Kilmar Abrego Garcia released from Tennessee prison, will join the family in Maryland to wait for the trial

Friday, Kilmar Abrego Garcia was released from prison in Tennessee so that he could join his family in Maryland while waiting for a trial for human smuggling.
The case of the national Salvadoran has become a flash point in the immigration program of American president Donald Trump after having been wrongly expelled in March. Faced with a court order, Trump administration brought him back to the United States in June to hold him for criminal charges.
Although Greo Garcia was considered eligible for provisional release, he had stayed in prison at the request of his lawyers, who feared that the republican administration could try to deport him immediately if he was released.
These fears were somewhat peaceful by a recent decision in a separate case in Maryland, which obliges immigration officials to authorize the time to Abrego Garcia to take up a challenge to any expulsion order.
Friday, Abrego Garcia came out of Putnam County prison with a white buttoned shirt with short sleeves and black pants, accompanied by the defense lawyer Rascoe Dean. They did not speak to journalists but went up in a white SUV and accessed at the height.
The liberation order of the Tennessee court obliges Abrego Garcia to go directly to Maryland, where he will be in detention at home with his brother appointed as a goalkeeper. He is required to submit to electronic surveillance and can only leave the house for work, religious services and other approved activities.
An Abrego Garcia lawyer in his expulsion case in Maryland, Simon Sandoval-Moshenberg, said his client on Friday that his client had “gathered his loving family” for the first time since he was wrongly expelled towards a notorious priority of El Salvador in March.
“Although his release brings a certain relief, we all know that he is far from safe,” said Sandoval-Moshenberg.

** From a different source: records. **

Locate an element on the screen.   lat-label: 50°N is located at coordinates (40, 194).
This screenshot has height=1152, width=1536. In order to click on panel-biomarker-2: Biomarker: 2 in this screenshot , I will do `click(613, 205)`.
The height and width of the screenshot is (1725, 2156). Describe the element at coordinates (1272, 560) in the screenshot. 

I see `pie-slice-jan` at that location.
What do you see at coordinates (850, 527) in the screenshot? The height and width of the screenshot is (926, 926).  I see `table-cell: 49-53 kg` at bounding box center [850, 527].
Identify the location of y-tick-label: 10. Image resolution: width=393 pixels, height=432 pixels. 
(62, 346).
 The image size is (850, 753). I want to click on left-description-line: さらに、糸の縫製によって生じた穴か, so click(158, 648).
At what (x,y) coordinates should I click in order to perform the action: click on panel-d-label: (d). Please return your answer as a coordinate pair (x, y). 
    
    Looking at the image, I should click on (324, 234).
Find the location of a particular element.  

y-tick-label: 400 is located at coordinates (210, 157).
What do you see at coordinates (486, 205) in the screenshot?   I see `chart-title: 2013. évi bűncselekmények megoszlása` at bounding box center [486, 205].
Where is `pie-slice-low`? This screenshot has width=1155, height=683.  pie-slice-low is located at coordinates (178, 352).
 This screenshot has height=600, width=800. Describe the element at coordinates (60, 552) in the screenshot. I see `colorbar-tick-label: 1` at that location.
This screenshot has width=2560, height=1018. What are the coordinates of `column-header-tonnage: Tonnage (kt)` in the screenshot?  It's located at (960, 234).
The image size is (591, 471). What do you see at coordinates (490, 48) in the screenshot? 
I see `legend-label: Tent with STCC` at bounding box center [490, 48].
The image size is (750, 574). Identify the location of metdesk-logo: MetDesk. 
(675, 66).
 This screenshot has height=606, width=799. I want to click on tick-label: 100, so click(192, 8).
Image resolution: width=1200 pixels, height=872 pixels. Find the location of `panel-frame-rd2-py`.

“The detention or expulsion of ice to an unknown third country is still threatening to tear his family,” he added, referring to American immigration and the application of customs.

Meanwhile, internal security secretary Kristi Noem criticized the decision to release Abrego Garcia.
“The liberal judges of the activists tried to obstruct our police at each stage of the abolition of the worst of the worst criminals of our country,” Noem said in a statement.
She called upon ordering her liberation a “new bottom” by an “publicity judge from hungry Maryland”, apparently referring to the judge supervising her initial expulsion affair rather than the judge of Tennessee who ordered her release.
“We will not stop fighting until this Salvadoral man becomes justice and is out of our country,” said Noem.
Earlier this week, Abrego Garcia’s criminal lawyers filed a request asking the judge to reject the smuggling case, saying that he was prosecuted for punishing him for disputed his dismissal to Salvador.
On Friday, in a statement, the defense lawyer, Sean Hecker, described the accusations of “vindictive attack on a man who had the courage to retaliate against the continuous aggression of the administration against the rule of law”.
Abrego Garcia pleaded not guilty of the charges of smuggling, which arise from a stop of traffic in 2022 in Tennessee for speeding. Images of body cameras from a Tennessee road patrol agent shows a calm exchange with Abrego Garcia. There were nine passengers in the car, and the police discussed their suspicions of smuggling among themselves. However, Abrego Garcia was authorized to continue driving with only a warning.
Democratic Senator Chris Van Hollen directly met a man from Maryland expelled in El Salvador, suspected of being in the violent gang MS-13. The Trump administration refuses to bring him back, despite the orders of the Federal Court.
An agent of the Ministry of Internal Security said that he had started to investigate traffic cessation in April, when the government was facing increasing pressure to return Abrego Garcia to the United States
Abrego Garcia has an American woman and children and has lived in Maryland for years, but he immigrated to the United States illegally. In 2019, an immigration judge granted him protection against being expelled in El Salvador, where he faced a “well -founded fear” of violence, according to legal files. He had to register each year with immigration and customs application while Homeland Security issued him a work permit.
Although Greo Garcia cannot be expelled to El Salvador without violating the judge’s order, the internal security officials declared that they were planning to deport him to an unnamed third country.